**Text to read**
****
# Do furries like figurines?



## fuzzwolfy (Aug 18, 2012)

(By figurines, I mean statues)
I realize it depends on the person, but in general, I have not seen very many figures made by furries or of furries. I like figures a LOT (I'm not a furry, but I have made one furry figure before), so I like to look into them more. One person I watch on some sites has a figure of their cat girl character (not like kemonomimi, but a furry cat girl), and I was so happy when I saw it that I put an order on it right away.
What's your opinion on figures? Or furry figures?


----------



## Mentova (Aug 18, 2012)

>not a furry

>posts on a furry forum, with a furry avatar, with an FA account that has lots of art (and porn) fav'd. What :V


Also "figurines" is really, really vague. Do you mean like, action figures? Statues? Plushes? I've got a few action figures and a bunch of lego blind bag minifigs on some shelves. Nothing furry though.


----------



## Captain Howdy (Aug 18, 2012)

I collect a lot of things, but I don't collect furry figures of any kind (or at least, ones expressed as a furry figure). 

I might if they were priced reasonably, but the ones I've seen can be up there.


----------



## fuzzwolfy (Aug 18, 2012)

Mentova said:


> >not a furry
> 
> >posts on a furry forum, with a furry avatar, with an FA account that has lots of art (and porn) fav'd. What :V
> 
> ...



I LIKE furry art. And I usually only like the kemono stuff anyway.
Most of what I have fav'd is my sister's.
I wouldn't consider myself a furry.

Ok, I mean statues. Would plushies count as figures? I didn't think of that...


----------



## Batty Krueger (Aug 18, 2012)

I have a ton of figurines, and figurines are not vague.
A figurine is like a toy that you don't play with, for display purposes in our geeky homes.

Plushies are not figurines, they are plushies.


----------



## fuzzwolfy (Aug 18, 2012)
****
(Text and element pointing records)
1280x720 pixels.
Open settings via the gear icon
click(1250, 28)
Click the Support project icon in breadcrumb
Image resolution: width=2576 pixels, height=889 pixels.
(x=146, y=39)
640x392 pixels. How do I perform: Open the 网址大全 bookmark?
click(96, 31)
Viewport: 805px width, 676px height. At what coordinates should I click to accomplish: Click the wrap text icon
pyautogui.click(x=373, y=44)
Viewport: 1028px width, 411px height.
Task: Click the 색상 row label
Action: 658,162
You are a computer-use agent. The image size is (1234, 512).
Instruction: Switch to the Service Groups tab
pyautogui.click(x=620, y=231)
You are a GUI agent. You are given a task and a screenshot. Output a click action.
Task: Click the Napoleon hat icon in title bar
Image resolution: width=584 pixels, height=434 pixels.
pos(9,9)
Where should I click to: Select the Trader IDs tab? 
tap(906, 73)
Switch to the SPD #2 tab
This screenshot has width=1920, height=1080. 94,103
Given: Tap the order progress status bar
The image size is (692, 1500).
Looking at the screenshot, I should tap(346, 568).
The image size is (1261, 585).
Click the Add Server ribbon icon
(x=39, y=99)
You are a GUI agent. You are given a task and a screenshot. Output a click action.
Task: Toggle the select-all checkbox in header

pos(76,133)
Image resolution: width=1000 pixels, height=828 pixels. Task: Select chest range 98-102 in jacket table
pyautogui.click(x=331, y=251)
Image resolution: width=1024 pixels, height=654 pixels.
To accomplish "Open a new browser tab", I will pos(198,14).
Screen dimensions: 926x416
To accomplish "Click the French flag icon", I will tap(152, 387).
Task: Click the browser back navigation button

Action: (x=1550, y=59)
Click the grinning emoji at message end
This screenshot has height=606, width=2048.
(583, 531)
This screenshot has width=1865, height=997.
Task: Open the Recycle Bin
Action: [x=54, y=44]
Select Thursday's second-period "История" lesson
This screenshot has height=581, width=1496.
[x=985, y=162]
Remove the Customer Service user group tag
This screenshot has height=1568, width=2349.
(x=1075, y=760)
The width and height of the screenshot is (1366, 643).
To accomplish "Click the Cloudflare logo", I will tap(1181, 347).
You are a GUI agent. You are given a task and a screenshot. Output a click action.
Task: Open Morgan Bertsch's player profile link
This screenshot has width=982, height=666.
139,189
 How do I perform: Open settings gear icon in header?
****
**Exercise instructions**
Can you transcribe the passage of the figurine forum thread that begins with the words containing "I realize it" and ends with "it right away."?

**Right answer**
I realize it depends on the person, but in general, I have not seen very many figures made by furries or of furries. I like figures a LOT (I'm not a furry, but I have made one furry figure before), so I like to look into them more. One person I watch on some sites has a figure of their cat girl character (not like kemonomimi, but a furry cat girl), and I was so happy when I saw it that I put an order on it right away.